Start of TASK INPUT

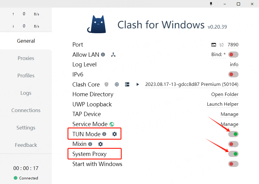Click the play arrow beside Clash Core
The width and height of the screenshot is (259, 184).
[138, 84]
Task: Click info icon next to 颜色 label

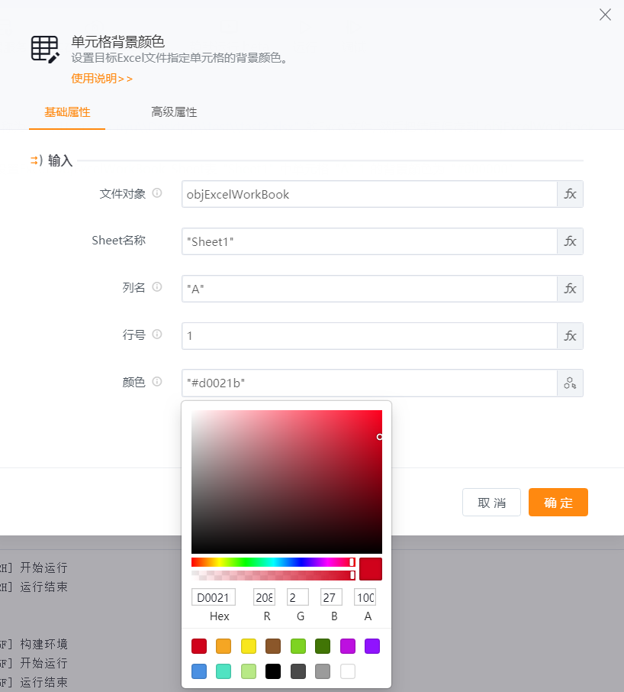Action: click(x=157, y=382)
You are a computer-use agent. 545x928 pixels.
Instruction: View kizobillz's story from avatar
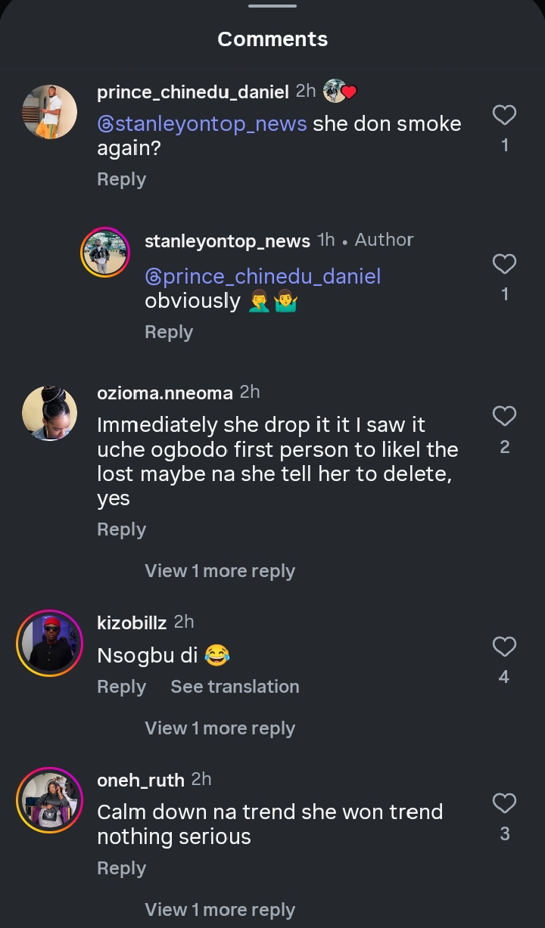50,643
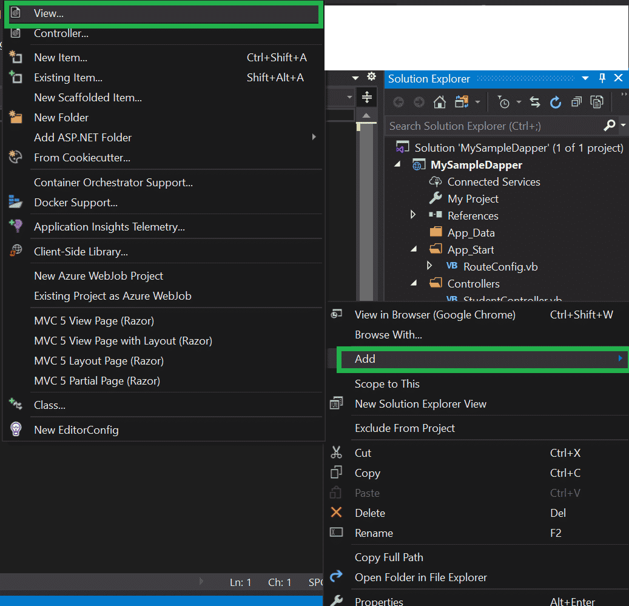Pin the Solution Explorer panel
629x606 pixels.
601,79
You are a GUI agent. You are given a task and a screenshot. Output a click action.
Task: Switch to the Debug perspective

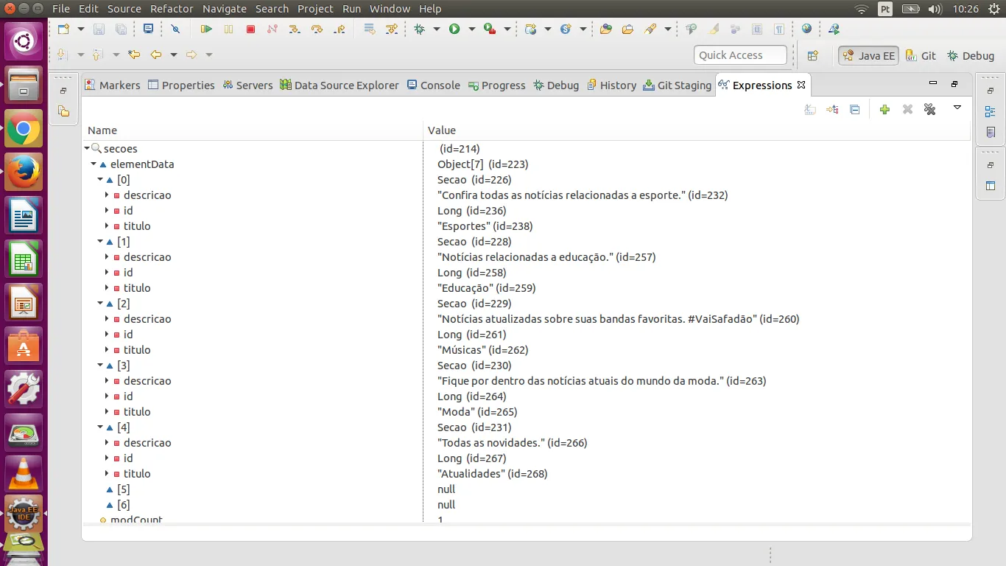(971, 55)
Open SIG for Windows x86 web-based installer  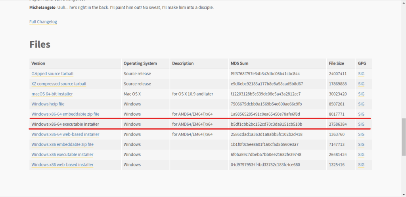click(361, 164)
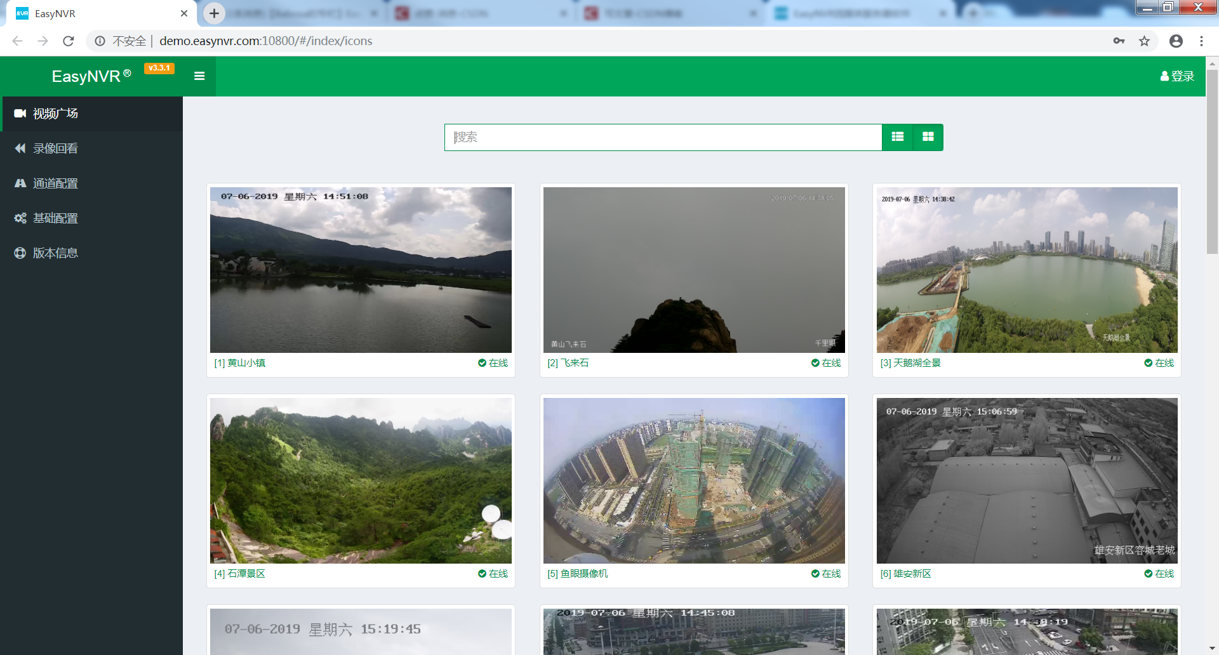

End of TASK INPUT

▶ **AIM OF THE TASK**
Extract every line in the entries that contains the word "pixels". Matching is case-sensitive.

▶ **TASK SOLUTION**
You are a computer-use agent. 545x928 pixels.
629x606 pixels.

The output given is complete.